New numbers are in for the 2008 voter turnout. So much for the vaunted youth and new voters:
WASHINGTON (CNN) – A new report from American University’s Center for the Study of the American Electorate concludes that voter turnout in Tuesday’s election was the same in percentage terms as it was four years ago — or at most has risen by less than 1 percent.

The report released Thursday estimates that between 126.5 and 128.5 million Americans cast ballots in the presidential election earlier this week. Those figures represent 60.7 percent or, at most, 61.7 percent of those eligible to vote in the country.

“A downturn in the number and percentage of Republican voters going to the polls seemed to be the primary explanation for the lower than predicted turnout,” the report said. Compared to 2004, Republican turnout declined by 1.3 percentage points to 28.7 percent, while Democratic turnout increased by 2.6 points from 28.7 percent in 2004 to 31.3 percent in 2008.

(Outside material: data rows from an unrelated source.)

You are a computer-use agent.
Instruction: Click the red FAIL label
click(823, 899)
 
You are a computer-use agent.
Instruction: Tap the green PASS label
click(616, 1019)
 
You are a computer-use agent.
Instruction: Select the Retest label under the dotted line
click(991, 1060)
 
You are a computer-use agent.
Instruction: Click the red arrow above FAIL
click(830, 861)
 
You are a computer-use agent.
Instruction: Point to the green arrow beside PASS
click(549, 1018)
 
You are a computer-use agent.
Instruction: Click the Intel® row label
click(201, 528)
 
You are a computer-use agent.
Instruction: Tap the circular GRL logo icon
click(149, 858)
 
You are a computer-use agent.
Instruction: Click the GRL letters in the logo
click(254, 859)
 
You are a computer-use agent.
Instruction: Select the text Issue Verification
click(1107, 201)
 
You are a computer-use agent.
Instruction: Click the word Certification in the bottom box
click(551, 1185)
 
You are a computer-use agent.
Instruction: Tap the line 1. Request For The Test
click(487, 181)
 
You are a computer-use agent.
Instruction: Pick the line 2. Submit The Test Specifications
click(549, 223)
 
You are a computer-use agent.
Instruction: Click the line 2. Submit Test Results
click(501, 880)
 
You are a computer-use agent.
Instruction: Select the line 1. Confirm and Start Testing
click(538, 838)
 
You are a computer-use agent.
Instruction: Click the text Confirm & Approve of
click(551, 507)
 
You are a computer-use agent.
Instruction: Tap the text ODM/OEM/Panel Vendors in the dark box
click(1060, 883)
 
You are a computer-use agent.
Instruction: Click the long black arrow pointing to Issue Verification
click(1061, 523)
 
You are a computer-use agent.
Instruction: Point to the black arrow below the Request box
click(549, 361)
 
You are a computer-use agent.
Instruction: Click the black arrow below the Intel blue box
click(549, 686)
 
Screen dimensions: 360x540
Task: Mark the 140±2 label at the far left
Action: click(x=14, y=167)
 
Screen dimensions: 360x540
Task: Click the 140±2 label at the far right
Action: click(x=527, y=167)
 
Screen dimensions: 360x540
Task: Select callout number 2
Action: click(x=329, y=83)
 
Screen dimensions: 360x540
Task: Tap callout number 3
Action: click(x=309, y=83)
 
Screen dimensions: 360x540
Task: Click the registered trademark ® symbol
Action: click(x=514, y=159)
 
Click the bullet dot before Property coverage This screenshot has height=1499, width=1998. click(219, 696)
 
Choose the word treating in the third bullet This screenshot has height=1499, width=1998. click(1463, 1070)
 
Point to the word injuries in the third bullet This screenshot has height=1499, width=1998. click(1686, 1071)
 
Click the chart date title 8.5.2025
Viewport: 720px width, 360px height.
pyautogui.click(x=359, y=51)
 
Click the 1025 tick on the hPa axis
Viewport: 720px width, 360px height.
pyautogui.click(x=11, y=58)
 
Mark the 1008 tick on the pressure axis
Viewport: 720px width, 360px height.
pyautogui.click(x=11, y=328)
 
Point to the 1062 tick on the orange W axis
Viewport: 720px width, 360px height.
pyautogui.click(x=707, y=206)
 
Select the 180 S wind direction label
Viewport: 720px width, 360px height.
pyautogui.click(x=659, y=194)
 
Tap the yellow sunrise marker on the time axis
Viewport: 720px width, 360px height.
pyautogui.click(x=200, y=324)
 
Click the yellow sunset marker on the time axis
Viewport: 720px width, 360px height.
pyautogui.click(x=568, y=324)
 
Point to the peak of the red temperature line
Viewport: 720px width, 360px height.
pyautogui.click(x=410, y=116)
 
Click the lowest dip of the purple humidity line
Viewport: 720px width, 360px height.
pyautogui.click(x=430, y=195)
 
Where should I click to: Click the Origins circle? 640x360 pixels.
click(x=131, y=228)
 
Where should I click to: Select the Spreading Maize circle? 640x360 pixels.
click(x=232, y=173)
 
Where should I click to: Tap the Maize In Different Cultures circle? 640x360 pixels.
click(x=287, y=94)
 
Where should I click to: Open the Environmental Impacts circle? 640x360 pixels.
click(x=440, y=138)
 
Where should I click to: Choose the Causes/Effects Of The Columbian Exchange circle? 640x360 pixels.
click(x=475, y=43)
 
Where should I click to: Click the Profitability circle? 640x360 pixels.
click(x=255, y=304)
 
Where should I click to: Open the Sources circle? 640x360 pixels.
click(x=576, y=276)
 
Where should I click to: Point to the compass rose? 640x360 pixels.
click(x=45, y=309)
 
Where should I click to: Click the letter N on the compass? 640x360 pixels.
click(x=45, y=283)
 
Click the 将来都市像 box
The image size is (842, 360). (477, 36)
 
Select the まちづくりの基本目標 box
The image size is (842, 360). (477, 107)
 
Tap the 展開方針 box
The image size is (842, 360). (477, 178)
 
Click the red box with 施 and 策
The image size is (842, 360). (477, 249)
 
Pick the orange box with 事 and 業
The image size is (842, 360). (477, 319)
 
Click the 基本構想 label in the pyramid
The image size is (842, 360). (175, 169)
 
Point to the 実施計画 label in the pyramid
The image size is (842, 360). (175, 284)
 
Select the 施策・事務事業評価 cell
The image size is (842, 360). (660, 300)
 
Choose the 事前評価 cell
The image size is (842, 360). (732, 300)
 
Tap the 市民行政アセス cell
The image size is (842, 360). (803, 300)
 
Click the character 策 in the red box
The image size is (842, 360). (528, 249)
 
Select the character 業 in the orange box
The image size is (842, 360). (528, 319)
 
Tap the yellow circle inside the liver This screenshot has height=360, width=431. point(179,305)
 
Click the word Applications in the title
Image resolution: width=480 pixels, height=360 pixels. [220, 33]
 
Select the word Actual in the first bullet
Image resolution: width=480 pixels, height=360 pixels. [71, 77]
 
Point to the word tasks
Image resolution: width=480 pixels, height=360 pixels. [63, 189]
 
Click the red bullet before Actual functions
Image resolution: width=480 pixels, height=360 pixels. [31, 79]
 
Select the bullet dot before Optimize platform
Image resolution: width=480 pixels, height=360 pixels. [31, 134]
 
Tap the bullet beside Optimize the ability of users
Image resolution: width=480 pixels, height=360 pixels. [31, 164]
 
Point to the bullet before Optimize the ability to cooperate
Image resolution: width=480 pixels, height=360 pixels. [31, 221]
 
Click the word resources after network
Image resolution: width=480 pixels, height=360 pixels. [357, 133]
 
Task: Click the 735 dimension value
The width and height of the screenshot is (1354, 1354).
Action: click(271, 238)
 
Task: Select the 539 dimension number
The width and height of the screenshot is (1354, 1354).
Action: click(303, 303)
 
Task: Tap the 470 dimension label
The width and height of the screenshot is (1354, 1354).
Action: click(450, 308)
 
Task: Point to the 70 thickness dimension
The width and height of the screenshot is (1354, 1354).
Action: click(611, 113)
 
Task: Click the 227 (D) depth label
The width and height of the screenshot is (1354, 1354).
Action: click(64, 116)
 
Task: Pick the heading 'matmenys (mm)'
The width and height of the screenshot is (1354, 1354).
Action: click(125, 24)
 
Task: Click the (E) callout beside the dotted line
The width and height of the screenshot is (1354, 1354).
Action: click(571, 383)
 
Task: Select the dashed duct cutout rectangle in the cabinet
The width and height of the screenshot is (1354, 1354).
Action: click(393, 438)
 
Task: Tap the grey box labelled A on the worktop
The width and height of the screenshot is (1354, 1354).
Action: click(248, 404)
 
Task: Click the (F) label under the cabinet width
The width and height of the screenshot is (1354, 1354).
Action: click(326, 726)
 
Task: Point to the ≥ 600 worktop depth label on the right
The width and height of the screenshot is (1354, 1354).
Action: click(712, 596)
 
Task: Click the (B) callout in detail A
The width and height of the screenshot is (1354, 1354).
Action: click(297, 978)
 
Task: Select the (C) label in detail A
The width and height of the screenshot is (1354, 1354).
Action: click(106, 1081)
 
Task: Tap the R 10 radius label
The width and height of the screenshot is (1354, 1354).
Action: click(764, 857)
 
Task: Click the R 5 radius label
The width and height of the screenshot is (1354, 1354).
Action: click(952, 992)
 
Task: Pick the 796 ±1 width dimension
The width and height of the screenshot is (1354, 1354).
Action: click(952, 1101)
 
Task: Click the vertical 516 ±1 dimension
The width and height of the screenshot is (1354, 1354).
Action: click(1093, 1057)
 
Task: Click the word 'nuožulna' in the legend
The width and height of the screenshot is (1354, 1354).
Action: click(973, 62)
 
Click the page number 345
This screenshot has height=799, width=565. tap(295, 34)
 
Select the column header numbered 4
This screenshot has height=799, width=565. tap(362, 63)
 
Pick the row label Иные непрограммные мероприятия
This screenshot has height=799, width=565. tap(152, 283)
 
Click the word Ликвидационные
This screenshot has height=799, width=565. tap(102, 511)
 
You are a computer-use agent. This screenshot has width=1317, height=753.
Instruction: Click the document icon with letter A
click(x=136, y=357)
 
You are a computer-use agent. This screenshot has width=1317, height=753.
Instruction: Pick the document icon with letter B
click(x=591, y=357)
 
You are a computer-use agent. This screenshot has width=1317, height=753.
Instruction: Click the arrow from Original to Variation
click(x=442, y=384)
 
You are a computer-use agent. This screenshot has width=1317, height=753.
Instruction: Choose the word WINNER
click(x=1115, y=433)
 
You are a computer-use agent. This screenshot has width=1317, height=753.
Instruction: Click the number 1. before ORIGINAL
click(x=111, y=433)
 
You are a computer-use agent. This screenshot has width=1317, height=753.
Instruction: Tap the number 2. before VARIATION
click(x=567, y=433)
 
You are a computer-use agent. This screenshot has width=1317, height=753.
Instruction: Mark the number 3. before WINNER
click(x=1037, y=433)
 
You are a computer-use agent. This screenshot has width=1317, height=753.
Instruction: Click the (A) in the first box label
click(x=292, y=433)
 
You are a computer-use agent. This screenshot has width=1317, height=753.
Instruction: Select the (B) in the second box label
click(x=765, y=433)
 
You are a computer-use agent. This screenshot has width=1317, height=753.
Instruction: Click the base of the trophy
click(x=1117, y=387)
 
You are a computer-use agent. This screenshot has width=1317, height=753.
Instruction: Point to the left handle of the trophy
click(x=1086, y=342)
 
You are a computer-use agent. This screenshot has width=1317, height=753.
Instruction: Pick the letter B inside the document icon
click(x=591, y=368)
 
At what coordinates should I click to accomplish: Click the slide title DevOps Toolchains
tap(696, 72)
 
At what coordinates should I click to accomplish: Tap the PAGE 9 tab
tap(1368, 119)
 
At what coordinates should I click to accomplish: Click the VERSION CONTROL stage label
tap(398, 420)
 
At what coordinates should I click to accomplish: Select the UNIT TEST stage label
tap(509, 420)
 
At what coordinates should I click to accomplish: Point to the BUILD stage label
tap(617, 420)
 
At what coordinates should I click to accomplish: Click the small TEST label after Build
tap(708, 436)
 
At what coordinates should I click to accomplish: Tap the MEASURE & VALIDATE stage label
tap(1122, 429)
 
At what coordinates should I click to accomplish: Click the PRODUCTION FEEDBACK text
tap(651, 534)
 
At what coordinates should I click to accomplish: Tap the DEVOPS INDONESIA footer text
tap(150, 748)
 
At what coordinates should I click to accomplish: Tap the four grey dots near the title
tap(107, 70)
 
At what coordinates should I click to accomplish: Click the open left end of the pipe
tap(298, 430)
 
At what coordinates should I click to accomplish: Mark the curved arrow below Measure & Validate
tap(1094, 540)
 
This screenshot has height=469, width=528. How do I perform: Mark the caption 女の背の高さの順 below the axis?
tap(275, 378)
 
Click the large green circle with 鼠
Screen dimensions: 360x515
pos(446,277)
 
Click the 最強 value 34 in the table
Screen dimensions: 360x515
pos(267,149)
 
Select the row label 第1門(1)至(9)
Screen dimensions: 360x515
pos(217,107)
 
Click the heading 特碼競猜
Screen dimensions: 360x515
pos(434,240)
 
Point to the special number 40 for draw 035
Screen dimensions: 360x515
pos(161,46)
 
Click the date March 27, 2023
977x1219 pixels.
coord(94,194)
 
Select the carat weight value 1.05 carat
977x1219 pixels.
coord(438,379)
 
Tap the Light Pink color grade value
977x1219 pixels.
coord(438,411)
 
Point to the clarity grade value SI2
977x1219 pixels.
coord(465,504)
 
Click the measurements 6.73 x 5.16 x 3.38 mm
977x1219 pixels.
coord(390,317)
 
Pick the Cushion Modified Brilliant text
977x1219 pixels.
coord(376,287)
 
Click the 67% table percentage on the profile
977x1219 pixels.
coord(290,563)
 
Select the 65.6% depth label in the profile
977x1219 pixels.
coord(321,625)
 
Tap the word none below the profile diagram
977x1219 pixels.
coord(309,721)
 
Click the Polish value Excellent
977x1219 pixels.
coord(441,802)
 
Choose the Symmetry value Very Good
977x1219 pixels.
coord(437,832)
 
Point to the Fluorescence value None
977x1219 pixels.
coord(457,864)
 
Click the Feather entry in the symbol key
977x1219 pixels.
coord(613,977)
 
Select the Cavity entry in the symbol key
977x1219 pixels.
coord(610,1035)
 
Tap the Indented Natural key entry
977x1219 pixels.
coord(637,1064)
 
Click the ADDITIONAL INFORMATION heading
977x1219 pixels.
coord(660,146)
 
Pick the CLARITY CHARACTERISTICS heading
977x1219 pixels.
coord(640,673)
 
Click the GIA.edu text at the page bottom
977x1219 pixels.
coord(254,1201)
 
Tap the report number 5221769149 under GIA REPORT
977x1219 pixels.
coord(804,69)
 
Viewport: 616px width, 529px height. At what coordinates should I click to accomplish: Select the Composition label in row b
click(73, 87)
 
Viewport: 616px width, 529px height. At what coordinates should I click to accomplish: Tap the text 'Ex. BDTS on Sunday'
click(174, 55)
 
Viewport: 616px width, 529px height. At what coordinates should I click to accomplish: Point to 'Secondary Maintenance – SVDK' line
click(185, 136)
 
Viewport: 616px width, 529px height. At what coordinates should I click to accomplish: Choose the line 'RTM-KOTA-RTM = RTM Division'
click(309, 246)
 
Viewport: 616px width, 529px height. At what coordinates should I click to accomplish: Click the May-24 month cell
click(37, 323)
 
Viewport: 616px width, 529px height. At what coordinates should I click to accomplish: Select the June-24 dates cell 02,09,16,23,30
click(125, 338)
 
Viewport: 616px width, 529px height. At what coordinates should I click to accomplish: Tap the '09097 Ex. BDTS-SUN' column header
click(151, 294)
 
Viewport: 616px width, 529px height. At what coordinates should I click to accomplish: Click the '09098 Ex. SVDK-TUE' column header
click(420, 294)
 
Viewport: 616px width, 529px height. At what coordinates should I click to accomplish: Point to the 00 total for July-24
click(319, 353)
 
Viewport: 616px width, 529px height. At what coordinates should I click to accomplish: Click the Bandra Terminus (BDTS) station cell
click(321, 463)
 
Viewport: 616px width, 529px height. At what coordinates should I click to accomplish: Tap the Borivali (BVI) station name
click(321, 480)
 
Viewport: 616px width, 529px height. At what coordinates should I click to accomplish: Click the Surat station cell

And here's another interesting stat from the exit polling as reported by Gerard Baker in London:
Most remarkably, for all the transformation in US politics wrought by the past four years, Americans themselves do not seem to have undergone any great ideological conversion. In 2004 exit pollsters asked voters how they would identify their politics. The answers were 21 per cent liberal (Left), 45 per cent moderate, 34 per cent conservative. On Tuesday, the same question elicited these responses: 22 per cent liberal, 44 per cent moderate, 34 per cent conservative. President Obama and his jubilant supporters in Congress will surely not need reminding that this is still a centre-right country.

The question is whether the definition of moderate has shifted a lot farther to the left, which I suspect it has. However, a far left agenda will not gain the kind of nationwide support the Democrats might hope for. They're going to have to play it down the middle if they don't want a GOP wave in 2010.